Junglist you have some amazing plakats! Everyone has beautiful plakats, but I love your marbles junglist!


----------



## happypappy (Apr 5, 2012)

*my plakats*

Here's my dragon plakat -- the red one.

and I just picked up this guy today -- he had been at petsmart for over a month. I cannot wait to see how he colors up with new quarters and decent eats!


----------



## lvandert (Feb 23, 2012)

<-- My boy Dizzy here is a HMPK. I'll attach a few more pictures though


----------



## JBosley (Jan 28, 2012)

This is my Fern <3
He is a HMPK! I want another, but they are impossible to find where I am.
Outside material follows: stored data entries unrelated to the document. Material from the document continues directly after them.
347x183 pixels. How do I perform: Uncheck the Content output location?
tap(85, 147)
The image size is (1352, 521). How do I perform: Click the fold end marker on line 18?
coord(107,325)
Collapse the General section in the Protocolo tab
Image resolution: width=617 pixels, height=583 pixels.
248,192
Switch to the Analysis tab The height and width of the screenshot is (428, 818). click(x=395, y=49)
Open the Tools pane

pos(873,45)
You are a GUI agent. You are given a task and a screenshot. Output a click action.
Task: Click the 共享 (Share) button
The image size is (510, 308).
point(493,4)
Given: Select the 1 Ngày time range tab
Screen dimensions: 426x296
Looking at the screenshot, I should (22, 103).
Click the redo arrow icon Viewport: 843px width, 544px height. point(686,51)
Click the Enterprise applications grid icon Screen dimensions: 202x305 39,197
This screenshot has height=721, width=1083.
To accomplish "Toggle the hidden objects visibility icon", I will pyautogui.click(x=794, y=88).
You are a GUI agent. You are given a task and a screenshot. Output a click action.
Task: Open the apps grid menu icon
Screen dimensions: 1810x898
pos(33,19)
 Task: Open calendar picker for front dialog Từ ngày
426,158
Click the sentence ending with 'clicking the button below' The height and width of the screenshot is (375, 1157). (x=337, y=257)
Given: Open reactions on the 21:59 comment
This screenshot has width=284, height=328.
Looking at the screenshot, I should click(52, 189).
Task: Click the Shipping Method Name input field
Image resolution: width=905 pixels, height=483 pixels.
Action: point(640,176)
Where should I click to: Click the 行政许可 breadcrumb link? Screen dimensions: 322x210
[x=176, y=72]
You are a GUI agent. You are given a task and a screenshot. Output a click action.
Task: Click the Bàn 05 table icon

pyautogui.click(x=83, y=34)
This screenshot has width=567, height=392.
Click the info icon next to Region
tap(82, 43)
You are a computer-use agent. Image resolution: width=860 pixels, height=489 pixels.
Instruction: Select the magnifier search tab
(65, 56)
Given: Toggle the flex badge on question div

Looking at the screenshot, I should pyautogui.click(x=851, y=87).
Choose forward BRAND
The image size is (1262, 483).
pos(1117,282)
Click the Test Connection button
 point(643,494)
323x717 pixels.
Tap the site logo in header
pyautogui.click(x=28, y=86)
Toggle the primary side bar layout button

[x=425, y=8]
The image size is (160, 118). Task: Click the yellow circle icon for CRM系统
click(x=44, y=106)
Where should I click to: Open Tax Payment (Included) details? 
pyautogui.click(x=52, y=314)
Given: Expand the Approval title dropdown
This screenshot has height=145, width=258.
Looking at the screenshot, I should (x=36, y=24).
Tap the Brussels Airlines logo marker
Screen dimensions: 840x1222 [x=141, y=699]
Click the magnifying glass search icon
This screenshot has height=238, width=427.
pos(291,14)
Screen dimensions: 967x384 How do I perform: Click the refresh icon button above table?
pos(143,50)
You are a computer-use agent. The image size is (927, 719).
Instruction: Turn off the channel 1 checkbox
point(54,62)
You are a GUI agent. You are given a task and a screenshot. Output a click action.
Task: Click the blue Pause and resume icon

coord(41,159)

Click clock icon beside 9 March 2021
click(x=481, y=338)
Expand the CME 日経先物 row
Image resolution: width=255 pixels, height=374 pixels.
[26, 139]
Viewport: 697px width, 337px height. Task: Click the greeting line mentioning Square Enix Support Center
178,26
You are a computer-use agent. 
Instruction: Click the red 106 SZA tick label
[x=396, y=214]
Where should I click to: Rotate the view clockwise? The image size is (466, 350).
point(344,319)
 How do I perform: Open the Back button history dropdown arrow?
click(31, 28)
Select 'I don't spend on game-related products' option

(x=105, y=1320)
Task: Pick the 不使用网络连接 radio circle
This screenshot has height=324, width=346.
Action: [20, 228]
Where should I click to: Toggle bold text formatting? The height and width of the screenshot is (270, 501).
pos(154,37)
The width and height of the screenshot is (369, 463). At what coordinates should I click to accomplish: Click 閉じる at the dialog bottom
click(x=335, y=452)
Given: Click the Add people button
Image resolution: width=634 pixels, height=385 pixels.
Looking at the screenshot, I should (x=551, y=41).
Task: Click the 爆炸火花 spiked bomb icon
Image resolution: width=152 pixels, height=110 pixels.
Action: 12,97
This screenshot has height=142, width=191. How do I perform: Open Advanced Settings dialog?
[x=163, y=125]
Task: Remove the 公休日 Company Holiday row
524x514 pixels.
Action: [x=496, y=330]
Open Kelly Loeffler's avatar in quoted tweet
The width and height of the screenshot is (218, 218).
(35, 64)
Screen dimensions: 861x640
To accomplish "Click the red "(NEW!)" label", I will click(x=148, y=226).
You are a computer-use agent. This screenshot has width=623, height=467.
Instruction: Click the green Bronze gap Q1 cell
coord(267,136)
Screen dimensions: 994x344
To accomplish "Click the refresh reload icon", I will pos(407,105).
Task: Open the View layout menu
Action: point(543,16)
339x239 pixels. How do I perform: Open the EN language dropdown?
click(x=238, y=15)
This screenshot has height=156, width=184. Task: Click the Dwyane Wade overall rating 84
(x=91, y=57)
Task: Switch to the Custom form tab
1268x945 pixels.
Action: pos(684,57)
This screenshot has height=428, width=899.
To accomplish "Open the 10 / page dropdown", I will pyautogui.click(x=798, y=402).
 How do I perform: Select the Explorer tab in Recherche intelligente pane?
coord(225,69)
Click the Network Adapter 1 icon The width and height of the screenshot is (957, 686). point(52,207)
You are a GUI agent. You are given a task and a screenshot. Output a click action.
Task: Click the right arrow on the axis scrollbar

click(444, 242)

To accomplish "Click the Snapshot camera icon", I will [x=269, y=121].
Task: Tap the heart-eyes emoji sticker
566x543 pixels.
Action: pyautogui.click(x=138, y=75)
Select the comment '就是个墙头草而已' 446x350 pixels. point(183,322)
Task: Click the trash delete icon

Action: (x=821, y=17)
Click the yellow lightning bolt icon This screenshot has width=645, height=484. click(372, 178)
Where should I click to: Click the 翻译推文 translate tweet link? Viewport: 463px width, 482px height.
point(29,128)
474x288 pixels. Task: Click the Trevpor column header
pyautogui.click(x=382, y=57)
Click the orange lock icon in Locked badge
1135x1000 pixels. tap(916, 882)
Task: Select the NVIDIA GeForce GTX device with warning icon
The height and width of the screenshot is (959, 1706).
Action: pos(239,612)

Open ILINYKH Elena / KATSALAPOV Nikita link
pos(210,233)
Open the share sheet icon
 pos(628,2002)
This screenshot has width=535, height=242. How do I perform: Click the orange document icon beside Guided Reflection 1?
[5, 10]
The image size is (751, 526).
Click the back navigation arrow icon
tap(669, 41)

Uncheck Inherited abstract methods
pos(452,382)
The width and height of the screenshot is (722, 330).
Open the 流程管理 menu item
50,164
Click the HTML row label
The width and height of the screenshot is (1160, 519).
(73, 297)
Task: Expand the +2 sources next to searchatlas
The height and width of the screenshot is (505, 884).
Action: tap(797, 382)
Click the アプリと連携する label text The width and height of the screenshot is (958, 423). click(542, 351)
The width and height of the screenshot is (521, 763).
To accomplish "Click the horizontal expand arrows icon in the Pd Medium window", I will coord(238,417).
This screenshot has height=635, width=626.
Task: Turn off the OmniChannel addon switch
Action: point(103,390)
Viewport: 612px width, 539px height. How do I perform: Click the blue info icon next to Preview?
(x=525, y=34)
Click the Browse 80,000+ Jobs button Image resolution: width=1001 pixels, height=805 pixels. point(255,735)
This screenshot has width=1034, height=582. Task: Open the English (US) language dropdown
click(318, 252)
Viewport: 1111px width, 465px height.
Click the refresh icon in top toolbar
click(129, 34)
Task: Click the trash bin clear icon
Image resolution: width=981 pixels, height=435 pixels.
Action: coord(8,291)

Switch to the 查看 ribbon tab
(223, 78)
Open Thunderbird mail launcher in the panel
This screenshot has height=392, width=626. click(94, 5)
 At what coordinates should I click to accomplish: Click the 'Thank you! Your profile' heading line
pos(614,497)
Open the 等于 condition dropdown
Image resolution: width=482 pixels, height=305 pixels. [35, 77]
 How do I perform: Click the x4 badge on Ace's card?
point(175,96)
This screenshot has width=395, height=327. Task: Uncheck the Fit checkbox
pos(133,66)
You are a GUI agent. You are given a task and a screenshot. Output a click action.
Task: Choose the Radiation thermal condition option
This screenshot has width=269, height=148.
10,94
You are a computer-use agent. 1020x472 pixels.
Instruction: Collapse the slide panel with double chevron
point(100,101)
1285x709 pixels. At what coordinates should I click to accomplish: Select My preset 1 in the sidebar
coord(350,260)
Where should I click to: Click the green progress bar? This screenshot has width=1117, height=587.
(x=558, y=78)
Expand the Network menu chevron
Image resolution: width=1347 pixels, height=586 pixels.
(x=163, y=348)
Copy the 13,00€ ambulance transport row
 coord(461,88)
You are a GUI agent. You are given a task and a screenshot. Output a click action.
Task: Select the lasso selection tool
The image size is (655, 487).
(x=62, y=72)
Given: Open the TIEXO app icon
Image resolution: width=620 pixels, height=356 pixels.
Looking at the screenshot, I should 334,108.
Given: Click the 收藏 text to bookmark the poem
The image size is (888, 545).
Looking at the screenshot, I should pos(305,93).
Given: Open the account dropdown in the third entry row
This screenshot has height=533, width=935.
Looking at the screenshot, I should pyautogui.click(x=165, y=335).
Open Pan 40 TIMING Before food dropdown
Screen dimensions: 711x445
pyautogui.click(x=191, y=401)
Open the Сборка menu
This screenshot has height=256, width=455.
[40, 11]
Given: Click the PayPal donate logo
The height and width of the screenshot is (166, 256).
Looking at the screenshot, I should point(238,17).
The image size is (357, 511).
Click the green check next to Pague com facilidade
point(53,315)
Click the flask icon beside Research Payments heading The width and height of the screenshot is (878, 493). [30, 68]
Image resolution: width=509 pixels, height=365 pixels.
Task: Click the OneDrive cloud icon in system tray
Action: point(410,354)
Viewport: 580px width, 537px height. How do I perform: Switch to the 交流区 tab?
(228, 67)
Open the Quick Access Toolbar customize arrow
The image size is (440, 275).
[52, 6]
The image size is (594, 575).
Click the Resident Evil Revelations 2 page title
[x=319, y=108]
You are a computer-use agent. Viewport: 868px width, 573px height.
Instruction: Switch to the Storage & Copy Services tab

And unfortunately I am paranoid with Aquabid :-?


----------



## betta lover1507 (Aug 6, 2011)

Echo, HMPK big ear male:
















Sylvia HMPK green salamander female:
















Both of them:


----------



## Babydoll (May 16, 2012)

Junglist I would kill for that blue and white male plakat in the 14th pic.. well for a few of yours


----------



## michbelle (Mar 16, 2012)

Kobe. I don't know what to call his coloring. he's black with little greenish highlights, ha ha. White tips of his ventrals and he's a halfmoon double tail plakat.


----------



## kykartracer (Jun 1, 2012)

My Halfmoon double tail plakat - Apollo


----------



## Junglist (Feb 23, 2012)

a123andpoof said:


> Junglist you have some amazing plakats! Everyone has beautiful plakats, but I love your marbles junglist!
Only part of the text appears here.